**** PROVIDED TEXT ****

Monday, June 8, 2009

Window on Eurasia: Putin’s ‘Vulgar Eurasianism’ Has Chekist Roots

Paul Goble

Vienna, June 8 – Vladimir Putin’s comments during his recent visit to the graves of Denikin, Ilin, and Shmelyov at Moscow’s Donskoy Monastery Cemetery represent a kind of “extremely vulgar Eurasianism,” one whose full dimensions and shortcomings, a Moscow commentator suggests, the Russian prime minister does not comprehend.
In an article in today’s “Yezhednevny zhurnal,” Mark Feygin gives a brief outline of Eurasian doctrine as it emerged in the first Russian emigration in the 1920s and 1930s and explains both how it was exploited by the Soviet government and why its teachings, at least in any detail, have no future (
Beginning in the early 1920s, various émigré writes, including Prince Trubetskoy, Petr Savitsky, and a number of others elaborated in various writings a doctrine whose basic features, Feygin, suggests, include the following: First and foremost, “Russia is not Europe and it is not Asia; it is a special unique land, Eurasia,” hence the name of this ideological trend.
Moreover, these writers held, “Kievan Rus was only one of the East European Slavic principalities and therefore was not the single source of Russian statehood.” Far more decisive, they suggested, was the Mongol conquest, which led to the appearance of “the Holy Muscovite Rus, the single and great eastern empire.”

****

**REQUEST 1:**
In the article on Putin's Eurasianism, which publication carried Mark Feygin's article?
**REQUEST 2:**
Write the next part of the article on Putin's Eurasianism, picking up after its final sentence about the Mongol conquest.

**** ENTRIES SHOWN ****

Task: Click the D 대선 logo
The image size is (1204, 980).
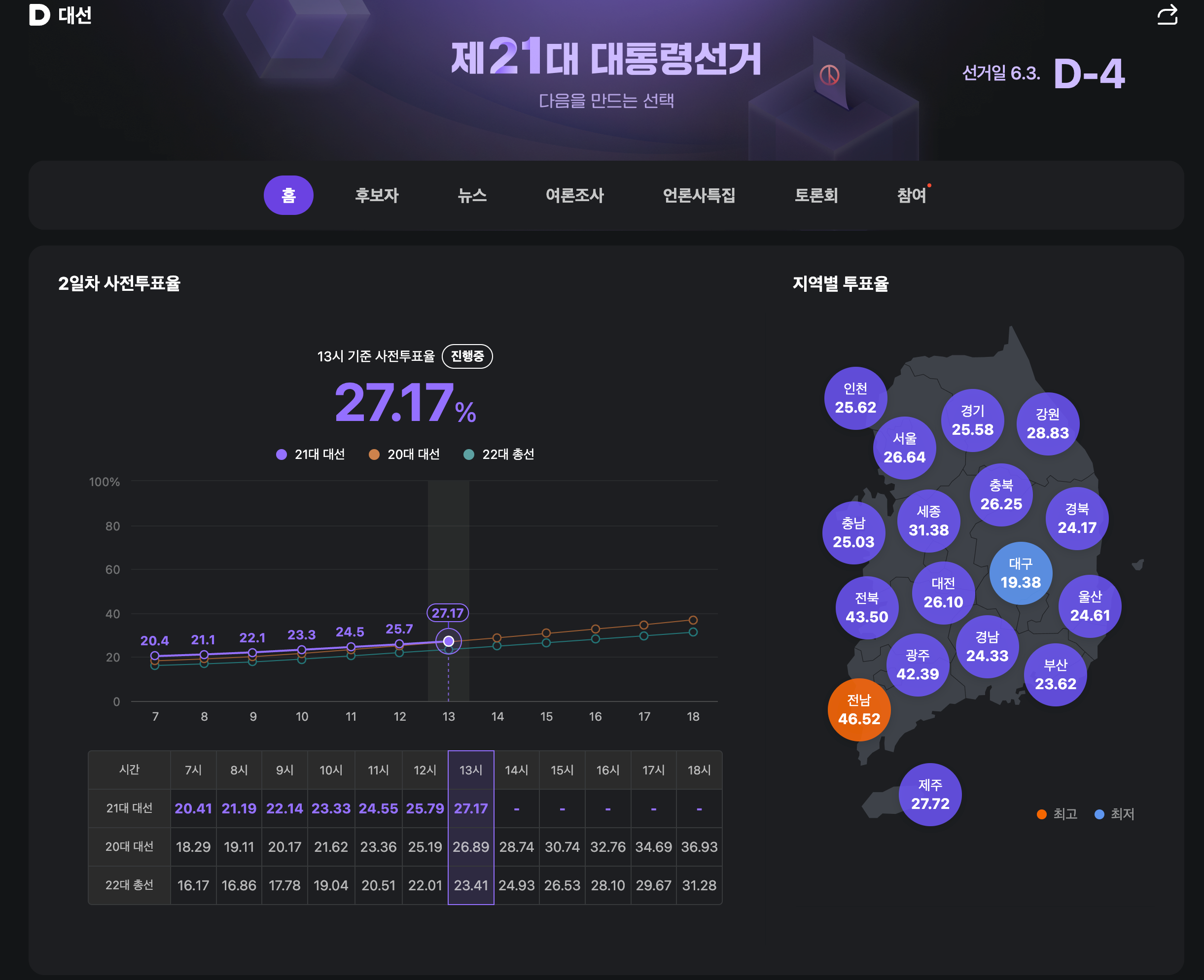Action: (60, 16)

****
**** ENTRIES SHOWN ****

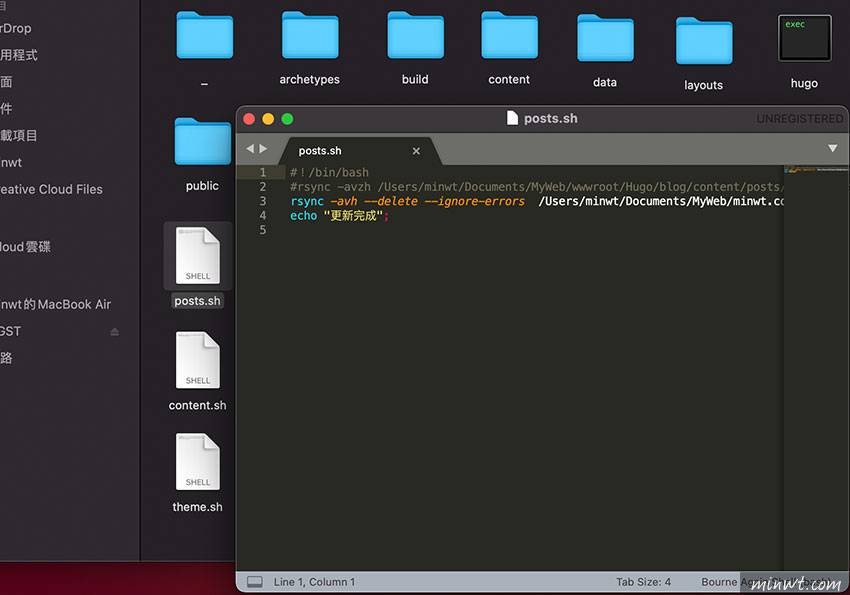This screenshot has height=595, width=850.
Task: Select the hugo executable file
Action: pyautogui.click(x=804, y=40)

****

**TASK ANSWER 1:**
"Yezhednevny zhurnal."

**TASK ANSWER 2:**
The “state machine” of that entity, the Eurasians argued, was “completely taken over from the Mongols,” and consequently, the Russian land is “by this logic, the direct heir” of the Mongol horde. The Petrine reforms represented an effort to break out of this to Europe, but the 1917 revolution, albeit under different ideological flags, returned the country to its true nature.
“One of the most important foundations of the Eurasian theory,” Feygin continues, “is the special place of the Great Russians among the Slavic tribes.” For the Eurasians, “they are the central element of imperial construction.” Moreover, the Eurasians are remembered for promoting geopolitics and the need “to think in spatial terms.”
And because the Eurasians viewed the Bolshevik revolution has having returned the imperial essence, albeit “Soviet in form,” to the Russian state, a view that allowed the followers of this term to view “communist ideology in utilitarian terms,” their ideas served as a bridge across which some anti-communist Russians were able to cross over to the Soviet side.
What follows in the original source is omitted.